Mãe e bebê no semáforo


O semáforo ficou vermelho, diminuí a velocidade até parar o carro. Uma longa fila foi se formando atrás. Esse cruzamento é bem movimentado e nele os motoristas, além dos freios, têm que acionar também a paciência. São longos três minutos, que parecem nada quando se está sentado à beira de uma piscina, mas que no trânsito, sob um calor de quase quarenta graus, são uma eternidade.

Parei e vi a moça se aproximar da minha janela. Com um bebê junto ao peito, preso por cintas próprias, trazia numa das mãos um guarda-sol e na outra uma caixa de confeitos. Baixei o vidro. Com um sorriso triste me ofereceu o produto barato: “Compra pra me ajudar”, disse. Busquei algumas moedas que sempre trago no console e ela me entregou um saquinho com amendoins caramelizados, creio. Agradeceu com um movimento de lábios e seguiu para os outros carros.

Fiquei observando aquela figura circulando entre os veículos, um tanto curvada pelo peso da criança que dormia pesadamente, vencida pelo calor. O farol abriu e eu parti.

Dias depois a circunstância se repetiu. Assim que fui abordado pela moça, perguntei: “Que idade tem sua filha?”. “Dois”, ela respondeu. Confesso que pretendi com a pergunta fazê-la pensar na exposição que impunha à criança. Comprei os amendoins, ela saiu e eu fiquei a refletir sobre o seu drama. Drama sim, é como eu vejo a situação daquela jovem mãe.

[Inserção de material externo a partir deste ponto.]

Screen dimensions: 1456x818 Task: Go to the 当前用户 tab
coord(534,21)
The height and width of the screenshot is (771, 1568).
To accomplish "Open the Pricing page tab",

Lendo o meu relato, muitos argumentarão uma porção de coisas, por que não isso? Por que não aquilo? Mas o problema está lá, naquele cruzamento movimentado da cidade grande. Uma jovem mãe com a filha no colo, trabalhando com os recursos possíveis, na esperança, quem sabe, de que ali mesmo possa encontrar alguém que lhe compre toda a mercadoria ou melhor ainda, lhe ofereça uma oportunidade que as liberte do sol forte, dos perigos do trânsito, e do aviltamento da dignidade humana.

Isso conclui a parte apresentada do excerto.